··· Input data

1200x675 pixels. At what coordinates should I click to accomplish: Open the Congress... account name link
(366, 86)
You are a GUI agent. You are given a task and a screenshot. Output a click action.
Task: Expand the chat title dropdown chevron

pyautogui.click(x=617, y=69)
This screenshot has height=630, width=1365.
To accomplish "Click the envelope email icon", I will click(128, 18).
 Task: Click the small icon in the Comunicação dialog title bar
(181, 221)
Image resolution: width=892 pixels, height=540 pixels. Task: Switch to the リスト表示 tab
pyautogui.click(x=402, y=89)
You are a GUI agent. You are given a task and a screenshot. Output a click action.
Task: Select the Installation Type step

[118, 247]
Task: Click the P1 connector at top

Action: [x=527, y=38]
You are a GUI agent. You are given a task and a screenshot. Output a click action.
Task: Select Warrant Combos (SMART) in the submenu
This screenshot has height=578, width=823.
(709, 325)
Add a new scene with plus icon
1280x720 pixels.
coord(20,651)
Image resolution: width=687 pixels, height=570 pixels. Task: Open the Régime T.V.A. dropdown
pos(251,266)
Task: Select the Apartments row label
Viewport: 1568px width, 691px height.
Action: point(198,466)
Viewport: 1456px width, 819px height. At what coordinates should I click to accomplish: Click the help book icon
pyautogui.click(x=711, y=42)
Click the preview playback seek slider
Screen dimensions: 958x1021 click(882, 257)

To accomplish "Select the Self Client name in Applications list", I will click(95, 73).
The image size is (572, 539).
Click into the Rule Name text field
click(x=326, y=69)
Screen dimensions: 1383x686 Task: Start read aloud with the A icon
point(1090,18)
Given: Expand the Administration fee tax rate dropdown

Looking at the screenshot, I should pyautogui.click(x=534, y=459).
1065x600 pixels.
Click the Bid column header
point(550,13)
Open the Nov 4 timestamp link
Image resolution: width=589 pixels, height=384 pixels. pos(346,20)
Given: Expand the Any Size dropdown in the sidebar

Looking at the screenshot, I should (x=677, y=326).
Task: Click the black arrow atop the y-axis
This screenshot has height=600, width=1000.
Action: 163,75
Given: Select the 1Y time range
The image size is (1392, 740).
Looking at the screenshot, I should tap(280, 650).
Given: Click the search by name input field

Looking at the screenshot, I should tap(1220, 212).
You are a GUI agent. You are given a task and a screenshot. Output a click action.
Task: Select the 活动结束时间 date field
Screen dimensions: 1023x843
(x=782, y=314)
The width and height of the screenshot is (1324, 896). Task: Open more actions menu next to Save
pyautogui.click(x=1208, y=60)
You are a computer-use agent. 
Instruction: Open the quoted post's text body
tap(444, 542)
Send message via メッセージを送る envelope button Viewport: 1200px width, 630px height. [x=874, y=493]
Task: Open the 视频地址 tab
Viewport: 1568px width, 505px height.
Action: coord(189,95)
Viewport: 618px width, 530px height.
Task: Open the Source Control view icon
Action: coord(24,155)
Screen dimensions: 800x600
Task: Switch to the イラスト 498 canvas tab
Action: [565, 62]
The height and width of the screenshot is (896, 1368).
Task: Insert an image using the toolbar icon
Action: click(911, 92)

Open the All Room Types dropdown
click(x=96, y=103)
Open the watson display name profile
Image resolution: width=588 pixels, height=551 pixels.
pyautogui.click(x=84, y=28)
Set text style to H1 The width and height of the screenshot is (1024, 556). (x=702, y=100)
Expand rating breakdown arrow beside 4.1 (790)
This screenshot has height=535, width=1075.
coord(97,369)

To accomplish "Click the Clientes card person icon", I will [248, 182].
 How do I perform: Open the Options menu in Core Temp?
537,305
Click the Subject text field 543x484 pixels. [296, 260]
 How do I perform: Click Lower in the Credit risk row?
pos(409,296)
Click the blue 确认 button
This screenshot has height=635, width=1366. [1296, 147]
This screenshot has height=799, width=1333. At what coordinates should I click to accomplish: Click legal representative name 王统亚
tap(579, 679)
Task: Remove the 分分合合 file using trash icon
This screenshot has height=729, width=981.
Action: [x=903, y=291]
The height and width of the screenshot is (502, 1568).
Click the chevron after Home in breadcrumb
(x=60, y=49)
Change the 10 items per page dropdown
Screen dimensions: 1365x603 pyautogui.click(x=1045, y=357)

······

### What to produce
Starting with the line above that holds "Send message via" and stopping with the line that holds "Open the watson display name profile", reproduce each line exactly, omitting all other lines.

### Exercise response
Send message via メッセージを送る envelope button Viewport: 1200px width, 630px height. [x=874, y=493]
Task: Open the 视频地址 tab
Viewport: 1568px width, 505px height.
Action: coord(189,95)
Viewport: 618px width, 530px height.
Task: Open the Source Control view icon
Action: coord(24,155)
Screen dimensions: 800x600
Task: Switch to the イラスト 498 canvas tab
Action: [565, 62]
The height and width of the screenshot is (896, 1368).
Task: Insert an image using the toolbar icon
Action: click(911, 92)

Open the All Room Types dropdown
click(x=96, y=103)
Open the watson display name profile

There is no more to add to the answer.